Regulatory reforms escape unscathed from US election

Last week’s US mid-term election result, which saw the Republican Party win a ­majority in the House of Representatives and reduce significantly the Democratic majority in the Senate, looks to have set the scene for a ­standoff for the remaining two years of ­President Barack Obama’s current term.

The result raises questions about the ­viability of Obama’s legislative agenda from now until 2012, with the possibility of a repealed healthcare bill, stalled energy legislation and potentially blocked free-trade deals with South Korea, Colombia and Panama.

However, fears that the result also has the potential to undermine many of the regulatory reforms already introduced are unwarranted, according to Boston-based Bingham McCutchen litigation partner Sabin Willett.

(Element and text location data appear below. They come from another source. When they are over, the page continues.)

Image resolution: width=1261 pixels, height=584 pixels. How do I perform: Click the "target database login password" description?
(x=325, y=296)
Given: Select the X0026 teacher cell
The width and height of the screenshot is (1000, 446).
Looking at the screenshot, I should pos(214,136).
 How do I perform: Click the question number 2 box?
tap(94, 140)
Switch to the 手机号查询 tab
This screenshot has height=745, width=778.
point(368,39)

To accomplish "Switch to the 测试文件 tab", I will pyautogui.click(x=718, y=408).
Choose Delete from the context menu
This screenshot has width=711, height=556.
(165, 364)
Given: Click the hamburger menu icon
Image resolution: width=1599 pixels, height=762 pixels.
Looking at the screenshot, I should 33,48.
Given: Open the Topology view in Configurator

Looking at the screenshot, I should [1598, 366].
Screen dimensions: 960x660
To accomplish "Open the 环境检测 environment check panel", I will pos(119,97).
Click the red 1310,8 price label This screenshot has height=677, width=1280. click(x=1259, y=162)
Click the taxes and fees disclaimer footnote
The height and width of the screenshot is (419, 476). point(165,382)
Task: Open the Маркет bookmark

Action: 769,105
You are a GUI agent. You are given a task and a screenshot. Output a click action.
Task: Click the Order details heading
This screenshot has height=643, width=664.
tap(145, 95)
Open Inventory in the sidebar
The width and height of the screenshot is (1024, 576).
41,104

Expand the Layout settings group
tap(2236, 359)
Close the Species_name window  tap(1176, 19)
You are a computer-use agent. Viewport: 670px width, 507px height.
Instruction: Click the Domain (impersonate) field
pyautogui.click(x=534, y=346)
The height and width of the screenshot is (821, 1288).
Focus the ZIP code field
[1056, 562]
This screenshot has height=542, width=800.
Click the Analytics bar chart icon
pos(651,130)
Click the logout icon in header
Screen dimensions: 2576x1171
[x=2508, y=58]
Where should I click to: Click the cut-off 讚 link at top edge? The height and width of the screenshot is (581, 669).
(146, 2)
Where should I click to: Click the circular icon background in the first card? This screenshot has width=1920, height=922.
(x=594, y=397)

“There’ll be no change in regulatory work, in part because it’s not the objective of the ­Republican majority in the house, nor does it lie within their power to change anything,” said Willett. “Their sole objective is the White House in 2012. So they’ll enact provocative and hopeless bills that will either die in the Senate or be vetoed, hope and pray that the economy doesn’t recover and the country continues to struggle, and then run in 20 12 on the failure of the ­Senate and the president to enact their agenda.

“They have no intention of enacting ­anything because that would risk, even with a myopic public, being held accountable.”

Willett said there was a second reason for regulatory lawyers around the world not to fear the impact of the result.

“Even if they could enact anything it will not change the volume of statutes that have enabled rules,” the Bingham partner added. “At most it will lead to rule amendments, the ­purpose of which will be to unfetter business.

“The promulgation and interpretation of amended rules, if it occurs at all, will involve the same or more legal work for regulatory lawyers.”